■ Work request
Among the records that follow, set down only the lines from the one containing "This screenshot has height=1470, width=812." to the one containing "Task: Use the", both included, exactly.
########################################
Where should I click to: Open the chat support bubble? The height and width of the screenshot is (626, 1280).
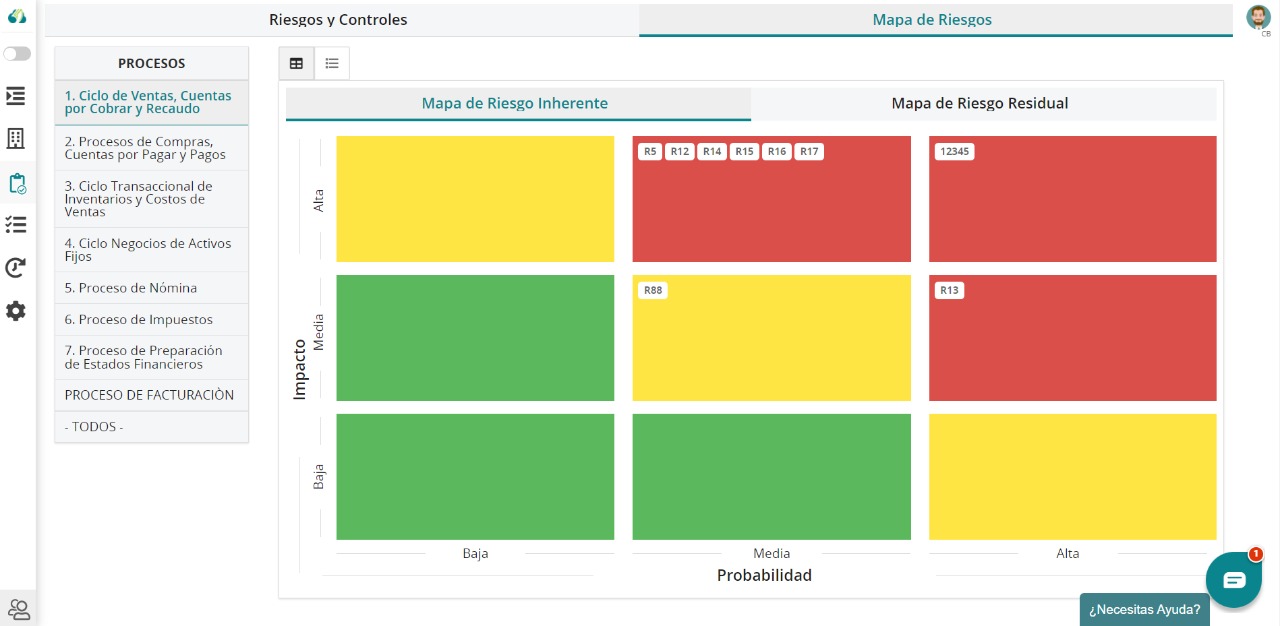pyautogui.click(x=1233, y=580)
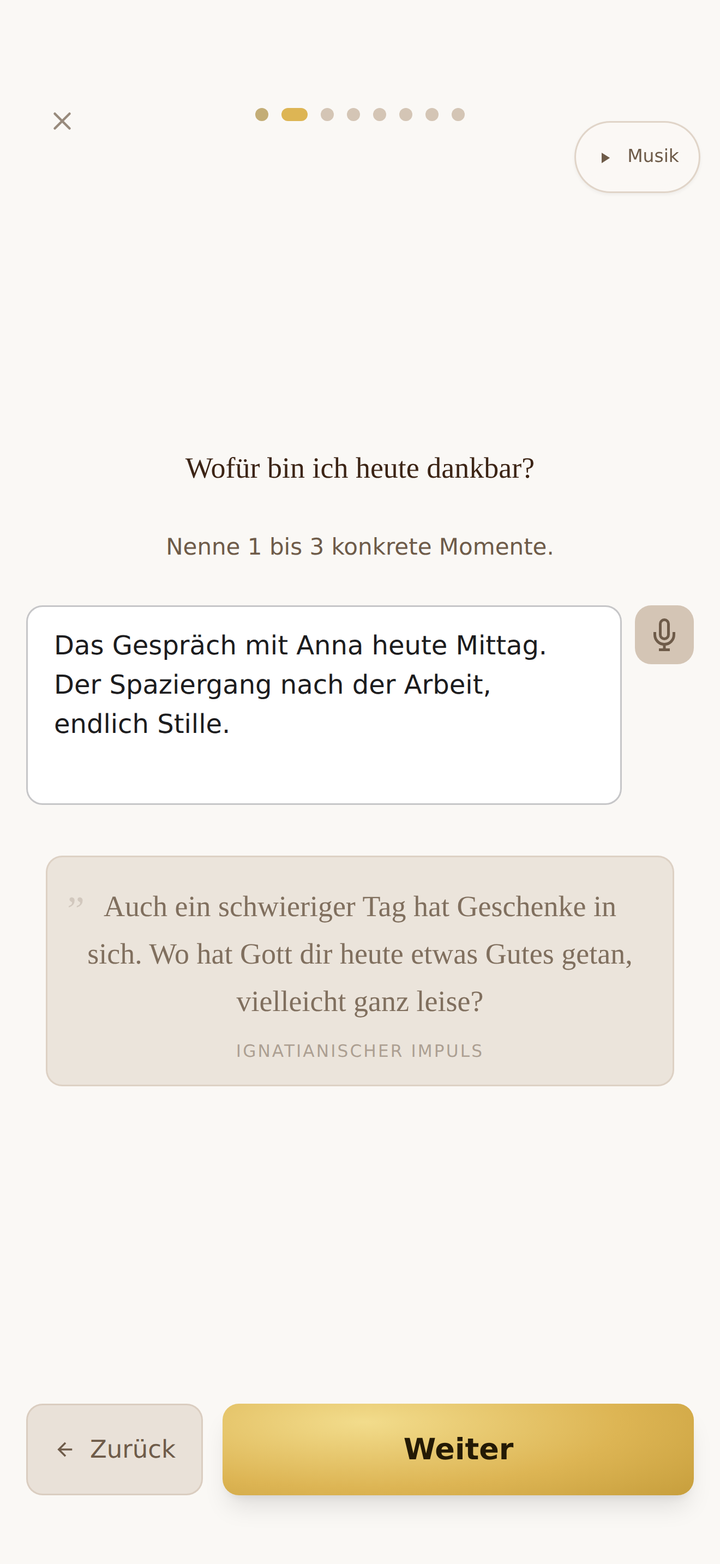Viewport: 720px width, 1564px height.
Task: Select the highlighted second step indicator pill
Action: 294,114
########################################
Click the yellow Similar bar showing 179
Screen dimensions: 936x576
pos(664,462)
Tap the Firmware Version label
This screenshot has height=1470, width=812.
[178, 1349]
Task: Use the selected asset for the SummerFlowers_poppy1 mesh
########################################
■ Output below
This screenshot has height=1470, width=812.
[178, 1349]
Task: Use the selected asset for the SummerFlowers_poppy1 mesh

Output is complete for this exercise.